バスケットボール◆B2リーグ第25節 愛媛オレンジバイキングス97―96ベルテックス静岡(18日・静岡市中央体育館)

 西地区最下位のベルテックス静岡は愛媛に接戦の末、96―97で敗れ、プレーオフ(PO)進出の可能性が消滅した。リーグ残り13試合で、ワイルドカード(チャンピオンシップ進出追加枠)2位・鹿児島とのゲーム差が14となり、PO出場圏内に入れなくなった。

 ベルテが“終戦”を迎えた。2点リードの第4クオーター残り1・9秒に愛媛のシャキール・ハインズ(32)の3点シュートがリングに吸い込まれた。ベルテの最後のオフェンスは不発に終わり、悔しい逆転負けを喫した。

 執念は見せた。最大12点リードされたが、ジワジワと追い上げた。94―94の残り7・5秒でSGサイモン拓海(26)がフリースローを2本決めて勝利をつかみかけた。「フリースローは何も考えずに打った。最後に決められて、がっかりだった」と、うつむいた。

 愛媛戦前日に、PG橋本竜馬(37)が左腓(ひ)骨骨折で今季2度目のインジュアリー(故障離脱者)リスト入り。163センチの司令塔・PG山本愛哉(22)や今季ここまで全試合出場していたSF林翔太郎(30)ら主力がコンディション不良でベンチを外れる中、残ったメンバーが死力を尽くしたが、最後の最後で白星が手元からこぼれた。
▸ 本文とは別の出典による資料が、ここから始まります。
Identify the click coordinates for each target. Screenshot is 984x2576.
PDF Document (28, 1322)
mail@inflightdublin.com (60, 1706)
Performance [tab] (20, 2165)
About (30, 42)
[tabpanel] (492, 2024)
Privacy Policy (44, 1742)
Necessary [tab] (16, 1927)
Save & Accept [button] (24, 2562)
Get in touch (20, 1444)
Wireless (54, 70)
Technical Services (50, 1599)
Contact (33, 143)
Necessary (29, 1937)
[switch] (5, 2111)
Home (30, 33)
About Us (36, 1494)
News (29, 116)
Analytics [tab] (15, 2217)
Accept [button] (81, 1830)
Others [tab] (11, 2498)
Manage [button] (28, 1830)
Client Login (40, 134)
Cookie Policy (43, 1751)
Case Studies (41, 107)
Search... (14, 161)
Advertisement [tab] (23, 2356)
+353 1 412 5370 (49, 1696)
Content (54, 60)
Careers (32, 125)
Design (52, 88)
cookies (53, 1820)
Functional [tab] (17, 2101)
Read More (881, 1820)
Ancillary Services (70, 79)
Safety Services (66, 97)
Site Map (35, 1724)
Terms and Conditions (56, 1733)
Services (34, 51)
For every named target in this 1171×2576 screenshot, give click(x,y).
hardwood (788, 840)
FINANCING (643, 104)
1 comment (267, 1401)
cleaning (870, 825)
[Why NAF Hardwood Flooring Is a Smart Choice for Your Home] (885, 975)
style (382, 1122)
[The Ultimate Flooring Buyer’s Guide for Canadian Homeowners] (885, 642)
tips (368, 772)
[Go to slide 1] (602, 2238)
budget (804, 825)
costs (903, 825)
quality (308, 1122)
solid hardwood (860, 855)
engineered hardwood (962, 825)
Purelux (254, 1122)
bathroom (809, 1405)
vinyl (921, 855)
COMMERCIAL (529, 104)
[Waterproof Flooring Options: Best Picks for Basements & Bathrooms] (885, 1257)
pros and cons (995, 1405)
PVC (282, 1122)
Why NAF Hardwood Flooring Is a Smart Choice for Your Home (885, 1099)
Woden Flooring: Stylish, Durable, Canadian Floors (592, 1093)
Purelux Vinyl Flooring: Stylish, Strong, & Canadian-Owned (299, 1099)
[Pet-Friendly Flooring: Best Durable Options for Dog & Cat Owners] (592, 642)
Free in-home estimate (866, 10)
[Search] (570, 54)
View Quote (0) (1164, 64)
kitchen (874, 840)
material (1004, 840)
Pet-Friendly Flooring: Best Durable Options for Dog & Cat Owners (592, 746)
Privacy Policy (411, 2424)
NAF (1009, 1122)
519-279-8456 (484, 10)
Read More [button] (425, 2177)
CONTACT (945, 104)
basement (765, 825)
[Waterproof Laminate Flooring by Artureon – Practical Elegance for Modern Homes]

 森高大ヘッドコーチ(36)は「今季、中央体育館での最後の試合だったので勝ちたかったけど、選手はやるだけのことを出してくれた」と、健闘をたたえた。B2昇格3年目で初めてPO進出を逃したことについては、「これで100パーセント消えたけど、前から言っているように、プロとして目の前の試合に全力を尽くすだけです」と、話した。

サイモンも「あと13試合、全力を尽くす、とうメンタルでやっていきたい」と、自らに言い聞かせるようにつぶやいた。